Euer Kind ist sehr schüchtern, und war im Kindergarten nicht gut darin, Kontakte zu anderen aufzubauen? Auch sehr zurückhaltende Kinder werden ihren Platz in der Klasse finden und Kontakte knüpfen. Auch – oder erst recht – dann, wenn sie ohne Freunde eingeschult wurden. Eventuell wird es länger dauern, bis sie in die Gruppe integriert sind und gezielt Freunde gefunden haben. Manchmal kann auch ein wenig Unterstützung vom Lehrer hilfreich sein, der zum Beispiel während Gruppenarbeitsphasen oder der Verteilung von Ämter-Teams darauf achtet, zurückhaltenden Kindern geeignete Partner an die Seite zu stellen.

Und wenn mein Kind doch allein bleibt?

Falls ihr das Gefühl habt, euer Kind tut sich nach einigen Wochen noch schwer mit dem Schulbesuch, solltet ihr auf jeden Fall das Gespräch suchen. Nehmt euch Zeit und lasst euch in Ruhe von seinem Schulalltag und den damit verbundenen Gefühlen berichten. Empfindet es euer Kind genauso als Problem, noch keinen Anschluss gefunden zu haben? Oder war es vielleicht nur euer Blick von außen, der euch Sorgen bereitet hat? 

Hat sich euer Gefühl bestätigt? Nehmt Kontakt zum Klassenlehrer auf und sprecht über das Problem. Seine Aufgabe ist es, die Integration eures Kindes verstärkt zu fördern. Sollte sich euer Verdacht als unbegründet erwiesen haben – prima! Nehmt euch trotzdem jeden Tag ein paar Minuten Zeit, um aktuelle Berichte eures Kindes zu hören. So seid ihr immer gut informiert und könnt zeitnah reagieren, falls doch mal ein Problem auftritt.

Unsere Gastautorin

© privat

Viola Patricia Herrmann ist Schulexpertin und Elterncoach. Mehr findet ihr auf ihrer Seite mama-und-co.de

Angst-Helfer, wenn dein Kind noch keine anderen Mitschüler oder Mitschülerinnen kennt ... 

Kennt dein Kind noch niemanden in seiner zukünftigen Klasse?
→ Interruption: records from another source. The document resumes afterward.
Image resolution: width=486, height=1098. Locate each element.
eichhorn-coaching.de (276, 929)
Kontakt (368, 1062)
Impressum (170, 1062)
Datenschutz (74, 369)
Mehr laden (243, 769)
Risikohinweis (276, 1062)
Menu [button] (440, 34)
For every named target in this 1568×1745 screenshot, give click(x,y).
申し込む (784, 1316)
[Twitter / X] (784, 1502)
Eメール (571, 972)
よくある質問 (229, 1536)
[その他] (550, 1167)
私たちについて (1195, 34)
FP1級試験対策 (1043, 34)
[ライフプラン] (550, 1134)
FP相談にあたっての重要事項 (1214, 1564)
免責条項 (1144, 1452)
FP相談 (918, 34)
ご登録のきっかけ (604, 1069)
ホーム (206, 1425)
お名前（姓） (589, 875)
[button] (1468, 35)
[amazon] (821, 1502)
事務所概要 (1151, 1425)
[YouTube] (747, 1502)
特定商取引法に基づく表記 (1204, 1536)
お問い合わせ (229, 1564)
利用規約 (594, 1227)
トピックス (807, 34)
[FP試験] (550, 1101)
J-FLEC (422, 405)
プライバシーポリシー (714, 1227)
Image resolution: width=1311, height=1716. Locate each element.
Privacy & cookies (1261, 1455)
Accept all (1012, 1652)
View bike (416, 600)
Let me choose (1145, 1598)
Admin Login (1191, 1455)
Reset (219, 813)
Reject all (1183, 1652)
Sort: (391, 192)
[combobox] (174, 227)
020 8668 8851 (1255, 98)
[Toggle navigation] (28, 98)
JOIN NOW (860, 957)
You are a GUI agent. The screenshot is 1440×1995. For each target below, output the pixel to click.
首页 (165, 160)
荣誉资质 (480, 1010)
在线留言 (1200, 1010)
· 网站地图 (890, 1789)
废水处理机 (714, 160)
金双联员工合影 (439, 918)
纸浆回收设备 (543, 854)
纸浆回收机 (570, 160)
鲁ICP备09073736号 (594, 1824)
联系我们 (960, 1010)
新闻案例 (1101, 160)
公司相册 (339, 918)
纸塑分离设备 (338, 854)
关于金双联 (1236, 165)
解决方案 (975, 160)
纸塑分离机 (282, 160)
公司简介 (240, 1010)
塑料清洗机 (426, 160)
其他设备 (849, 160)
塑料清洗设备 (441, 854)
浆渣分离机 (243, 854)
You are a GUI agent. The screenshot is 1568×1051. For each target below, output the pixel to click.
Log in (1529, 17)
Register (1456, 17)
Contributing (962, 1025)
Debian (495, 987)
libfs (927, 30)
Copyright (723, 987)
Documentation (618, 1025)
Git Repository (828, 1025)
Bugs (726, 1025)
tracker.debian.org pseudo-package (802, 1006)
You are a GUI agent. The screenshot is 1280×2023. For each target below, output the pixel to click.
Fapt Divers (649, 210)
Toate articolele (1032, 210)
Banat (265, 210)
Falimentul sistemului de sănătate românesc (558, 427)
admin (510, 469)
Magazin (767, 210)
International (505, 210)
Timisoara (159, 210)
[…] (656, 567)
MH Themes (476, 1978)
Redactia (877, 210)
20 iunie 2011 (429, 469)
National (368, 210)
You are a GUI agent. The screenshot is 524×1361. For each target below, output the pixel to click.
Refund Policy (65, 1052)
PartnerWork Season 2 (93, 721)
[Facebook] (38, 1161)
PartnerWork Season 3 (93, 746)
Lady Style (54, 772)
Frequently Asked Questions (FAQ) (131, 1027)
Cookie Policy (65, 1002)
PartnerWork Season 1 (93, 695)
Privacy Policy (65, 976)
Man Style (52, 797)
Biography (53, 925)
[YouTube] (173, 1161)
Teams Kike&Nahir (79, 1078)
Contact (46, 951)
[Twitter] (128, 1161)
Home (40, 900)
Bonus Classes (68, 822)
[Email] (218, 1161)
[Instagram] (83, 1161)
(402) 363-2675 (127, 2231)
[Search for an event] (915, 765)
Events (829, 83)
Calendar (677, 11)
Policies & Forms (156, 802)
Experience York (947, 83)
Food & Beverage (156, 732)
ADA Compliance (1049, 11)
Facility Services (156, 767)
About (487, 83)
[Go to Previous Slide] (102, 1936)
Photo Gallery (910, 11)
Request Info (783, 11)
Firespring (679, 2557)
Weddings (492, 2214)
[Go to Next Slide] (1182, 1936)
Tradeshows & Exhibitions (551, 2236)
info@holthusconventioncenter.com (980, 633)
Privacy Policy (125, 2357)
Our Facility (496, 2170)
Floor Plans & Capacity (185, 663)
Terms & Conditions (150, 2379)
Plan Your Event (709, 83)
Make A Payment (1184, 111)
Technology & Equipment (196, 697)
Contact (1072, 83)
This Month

Dann könnten Rituale zum Anker werden, rät Pädagogin und Bestseller-Autorin Inke Hummel in ihrem Buch "Miteinander durch die Grundschulzeit": "Überlegt euch kleine Abläufe: neuen Kakao zum Frühstück, Abklatschen an der Haustür, einen Witz des Tages unterwegs erzählen, Glücksbringer am Handgelenk. Ihr könnt auch gemeinsam in die Wolken schauen und euch versichern, dass ihr das nach der Trennung am Schultor immer wieder macht, wenn eine*r in der Schule ist, der oder die andere bei der Arbeit, sodass das Hochblicken euch verbindet." Außerdem empfiehlt die Expertin, im Vorfeld Kontakt zu den zukünftigen Klassenkameraden aufzubauen, ggf. auch über die Eltern. Auch organisierte Besuche in der Schule durch die Kitas können die Angst vor dem Unbekannten immens schmälern.